Below is a listing. Write out exactly its lines between the one holding "Select the DRAINING" and the one holding "Open the Photo Gallery plugin logo", inclusive.

————————

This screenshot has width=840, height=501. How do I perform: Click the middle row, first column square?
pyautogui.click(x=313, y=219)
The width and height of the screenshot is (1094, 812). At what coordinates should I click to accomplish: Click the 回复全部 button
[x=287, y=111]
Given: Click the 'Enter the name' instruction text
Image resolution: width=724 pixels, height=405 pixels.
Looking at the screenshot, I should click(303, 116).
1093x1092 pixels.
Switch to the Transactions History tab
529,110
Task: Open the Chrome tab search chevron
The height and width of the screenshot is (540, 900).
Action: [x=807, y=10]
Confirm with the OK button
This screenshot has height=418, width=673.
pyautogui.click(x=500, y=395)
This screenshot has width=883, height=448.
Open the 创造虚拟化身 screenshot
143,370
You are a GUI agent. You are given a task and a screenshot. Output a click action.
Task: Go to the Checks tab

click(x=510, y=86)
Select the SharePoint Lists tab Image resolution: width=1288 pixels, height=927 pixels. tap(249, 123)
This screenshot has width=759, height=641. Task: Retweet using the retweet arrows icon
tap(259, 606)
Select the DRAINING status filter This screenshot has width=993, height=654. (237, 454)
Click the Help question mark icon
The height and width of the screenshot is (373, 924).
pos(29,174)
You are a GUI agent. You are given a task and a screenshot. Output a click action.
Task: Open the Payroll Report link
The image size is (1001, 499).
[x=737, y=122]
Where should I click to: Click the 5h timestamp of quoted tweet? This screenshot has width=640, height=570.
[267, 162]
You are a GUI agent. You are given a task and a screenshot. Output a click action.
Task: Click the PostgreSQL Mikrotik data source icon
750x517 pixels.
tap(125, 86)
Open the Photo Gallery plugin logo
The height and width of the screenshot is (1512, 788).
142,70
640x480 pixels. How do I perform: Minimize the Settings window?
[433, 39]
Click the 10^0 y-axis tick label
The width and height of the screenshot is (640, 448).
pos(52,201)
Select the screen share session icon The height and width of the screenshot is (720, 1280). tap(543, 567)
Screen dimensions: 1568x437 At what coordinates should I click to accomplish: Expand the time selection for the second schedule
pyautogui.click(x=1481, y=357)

————————

Response area:
Select the DRAINING status filter This screenshot has width=993, height=654. (237, 454)
Click the Help question mark icon
The height and width of the screenshot is (373, 924).
pos(29,174)
You are a GUI agent. You are given a task and a screenshot. Output a click action.
Task: Open the Payroll Report link
The image size is (1001, 499).
[x=737, y=122]
Where should I click to: Click the 5h timestamp of quoted tweet? This screenshot has width=640, height=570.
[267, 162]
You are a GUI agent. You are given a task and a screenshot. Output a click action.
Task: Click the PostgreSQL Mikrotik data source icon
750x517 pixels.
tap(125, 86)
Open the Photo Gallery plugin logo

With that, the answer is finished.